Las modernas tecnologías de medición del color van más allá de la subjetiva mirada humana y nos permiten cuantificar objetivamente un arco iris de colores. Fuente de la imagen: Unsplash usuario Denise Chan
El color nos rodea en cada momento de nuestras vidas y afecta a nuestras emociones, comportamientos y creencias de formas grandes y pequeñas, conscientes e inconscientes. El color puede crear un estado de ánimo, advertirnos de un peligro, darnos información crítica e incluso alegrarnos. A pesar de la presencia universal del color, su descripción sigue siendo difícil, en parte debido a las variaciones en la percepción del color de una persona a otra y en parte debido a la falta de descriptores para cada uno de los millones de matices que percibe el ojo humano.
La medición instrumental del color va más allá de los límites de la percepción y el vocabulario humanos y nos permite capturar información sobre el color como datos objetivos, creando un lenguaje común del color que resulta esencial para la comunicación dentro de las industrias de todo el mundo y entre ellas. Los dos tipos de instrumentos de medición del color más avanzados son los colorímetros y los espectrofotómetros, que utilizan tecnologías sofisticadas para cuantificar y definir el color con exactitud y precisión.
Aunque están estrechamente relacionados, estos instrumentos tienen cualidades únicas que pueden hacer que uno sea más adecuado que el otro para un tipo concreto de medición.1 Comprender las características de un colorímetro frente a un espectrofotómetro puede ayudarle a seleccionar la mejor herramienta para su aplicación.

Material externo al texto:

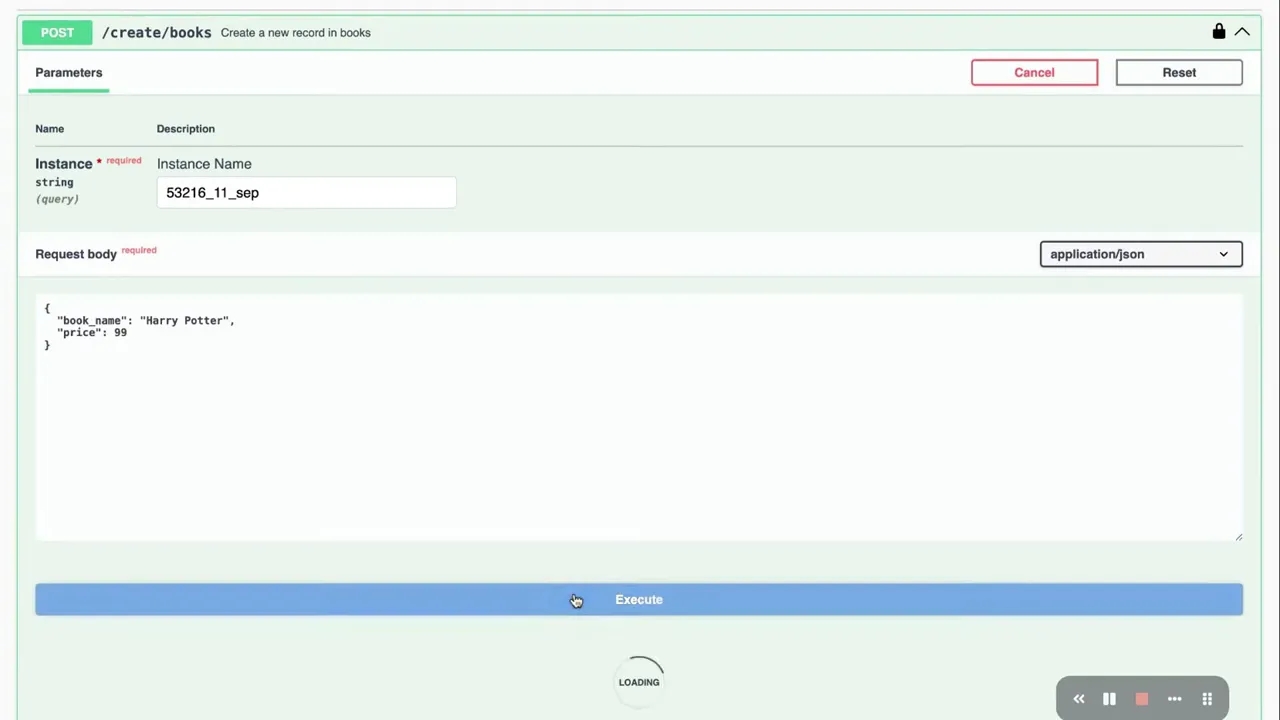Image resolution: width=1280 pixels, height=720 pixels.
Task: Click the textarea resize handle corner
Action: point(1238,537)
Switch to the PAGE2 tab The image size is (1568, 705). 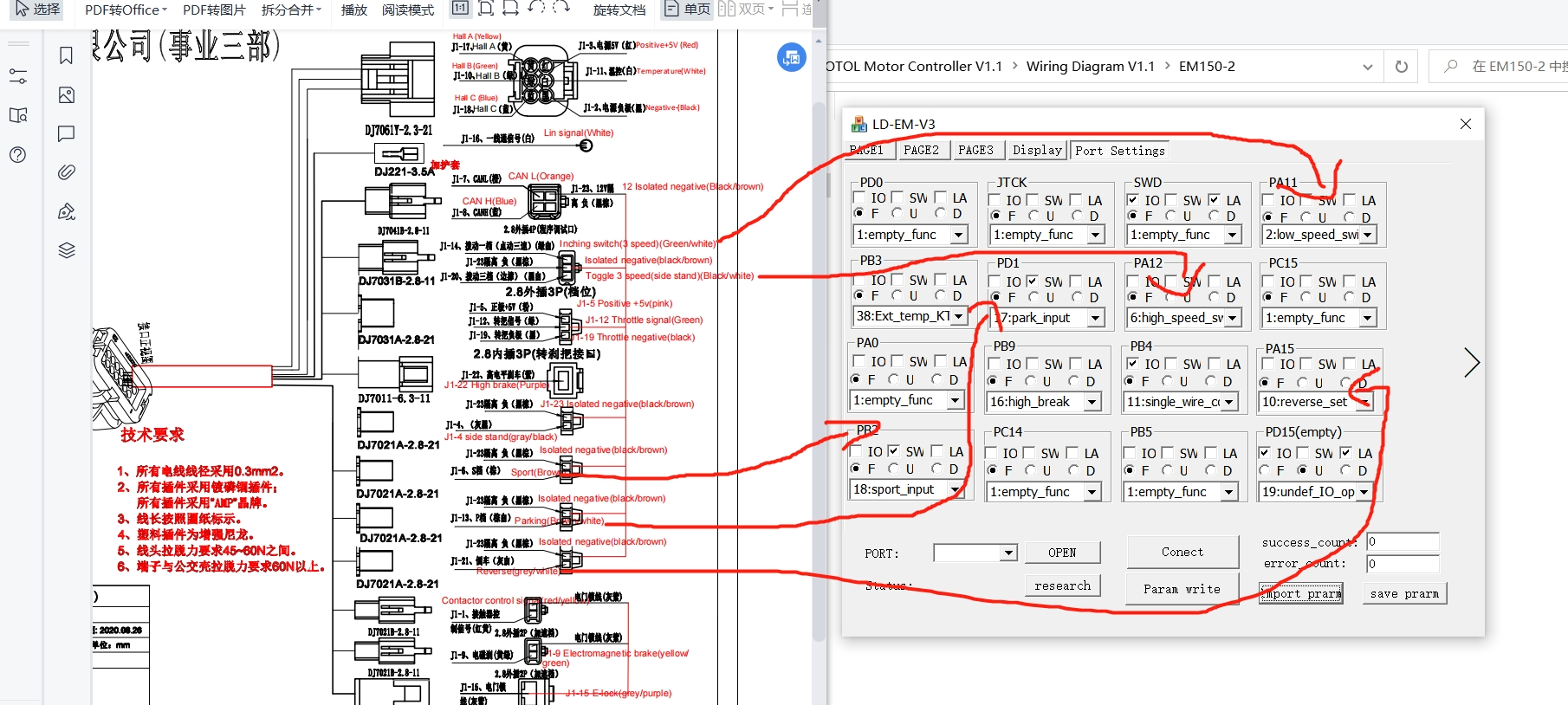pos(921,150)
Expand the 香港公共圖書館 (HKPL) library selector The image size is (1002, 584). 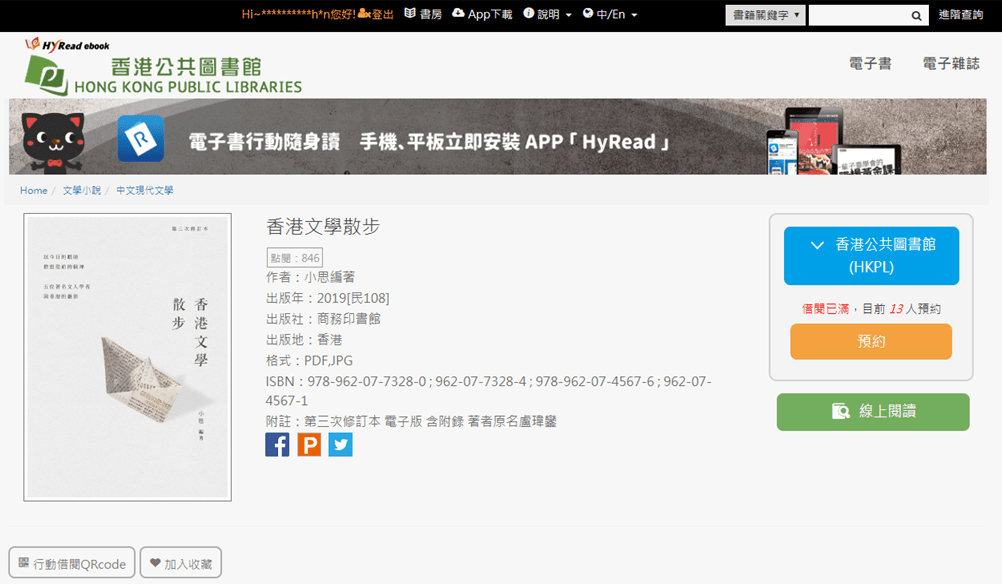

Los colorímetros son ideales para evaluar los resultados finales de color e identificar variaciones de color no deseadas. Fuente de la imagen: Karolina Grabowska, usuaria de Pexels
¿Qué es un colorímetro?
Un colorímetro está diseñado para realizar un tipo de análisis psicofísico de muestras imitando la percepción humana ojo-cerebro, lo que significa que sus mediciones se correlacionan con la percepción humana.... En otras palabras, está diseñado para ver el color como nosotros.

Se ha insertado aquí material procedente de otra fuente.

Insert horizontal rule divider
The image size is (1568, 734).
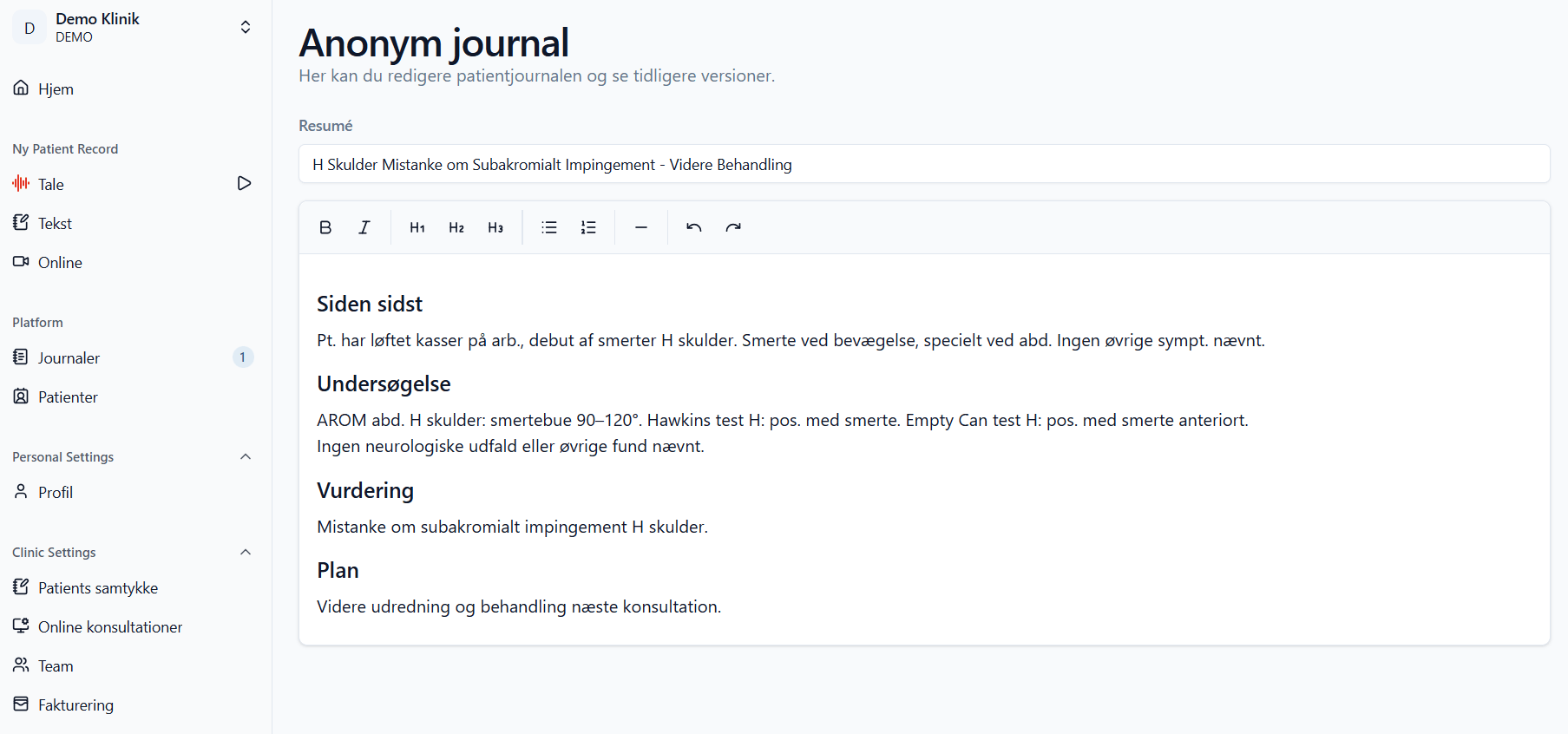(641, 227)
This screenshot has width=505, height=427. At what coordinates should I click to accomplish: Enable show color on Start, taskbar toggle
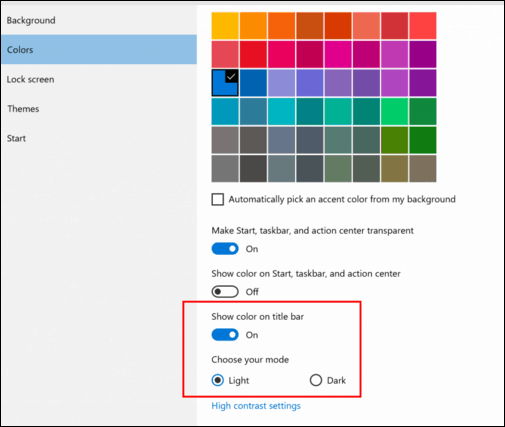coord(225,292)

Sus resultados son directos y se leen como valores triestímulos. Un valor triestímulo es aquel que identifica un color con caracteres que representan distintas dimensiones de su aspecto visual. Un valor triestímulo puede contener valores como X, Y y Z o L, a y b. El "patrón oro" para los colores triestímulos es el Sistema de Color CIE, desarrollado por la Comisión Internacional de Iluminación (CIE).
En un colorímetro intervienen unos cuantos componentes únicos.
- Iluminante: El iluminante representa una fuente de luz específica, como la luz diurna o la luz incandescente, para proyectar un brillo uniforme sobre el objeto. En un colorímetro, el iluminante es fijo.
- Observador: El observador estándar ofrece un campo de visión específico con el que analizar los colores. Un colorímetro suele utilizar un observador estándar de 2 grados, que es adecuado para la evaluación del color y el control de calidad.
- Filtro de absorción triestímulo: El filtro de absorción aísla longitudes de onda específicas que se aplicarán a la muestra.